We are migrating from Azure DevOps Git to GitHub. The repo is huge, old, unfortunately has binaries and with tons of branches and tags. We decided on a cut-off date and want to drop all history before that date (which will also remove the binaries and large files as they were later deleted) We want to retain only specific branches from the selected date and hopefully keep the tags.
Got completely lost with filter-branch and haven't been able to find a good and fast way of doing this. This simplest thing I found was doing an orphan checkout from what we want as the new root commit, rebasing and then prune and run garbage collector. But, the new root commit is dated to now, all commit IDs change, we lose all the tags and I couldn't do it for all branches I want to retain.
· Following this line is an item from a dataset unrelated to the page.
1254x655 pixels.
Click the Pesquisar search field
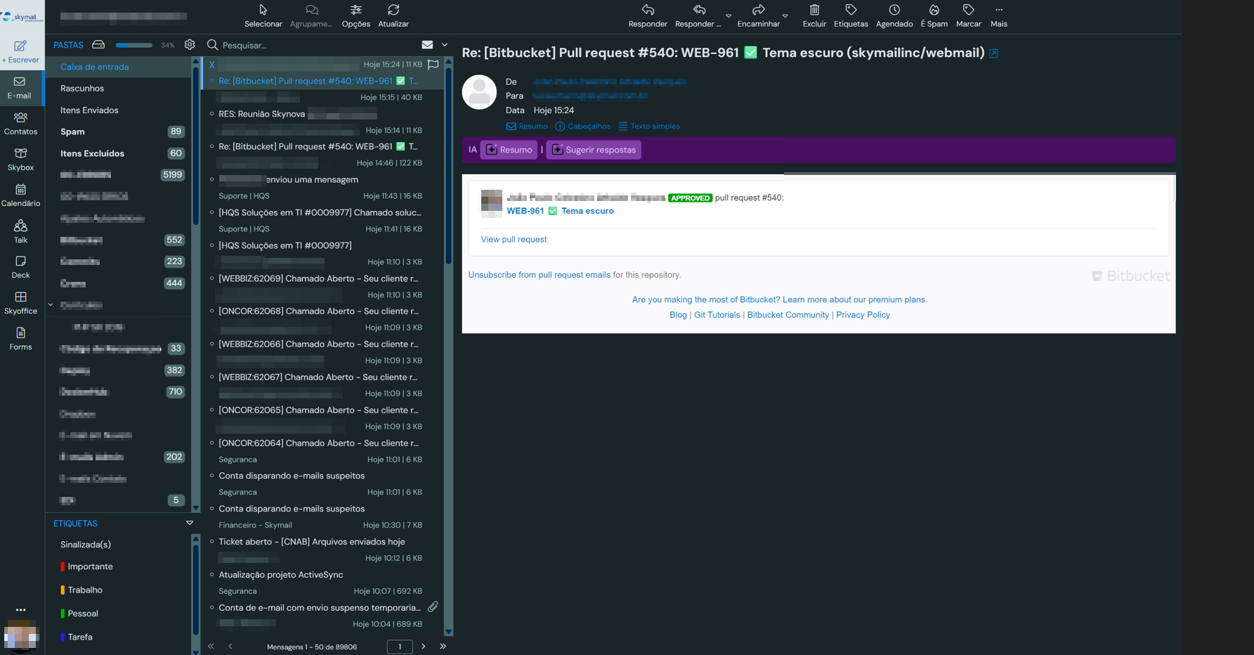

What is the best way of achieving this?
The trick is to use grafts to fake new root commits, then burn them into the history using git filter-branch
or git filter-repo
.
Let's say, you determined that commit 1234abcd
is the new root commit and it is the only one needed. Then
git replace --graft 1234abcd
installs a replacement commit that pretends that 1234abcd
has no parents. Now run
git filter-branch --tag-name-filter=cat master branch1 branch2 tag1 tag2 ...
(or an equivalent git filter-repo
command). This rewrites commit 1234abcd
to really have no parent (and results in a different commit name, of course) and rewrites the history up to the specified refs.
You should be able to repeat the command with different branch and tag names, should you forget some or if you want to do the job incrementally. Make sure to specify only refs whose history does not bypass the root commit (this could happen accidentally if there are merges from history before the un-rewritten commit into history after the new root commit).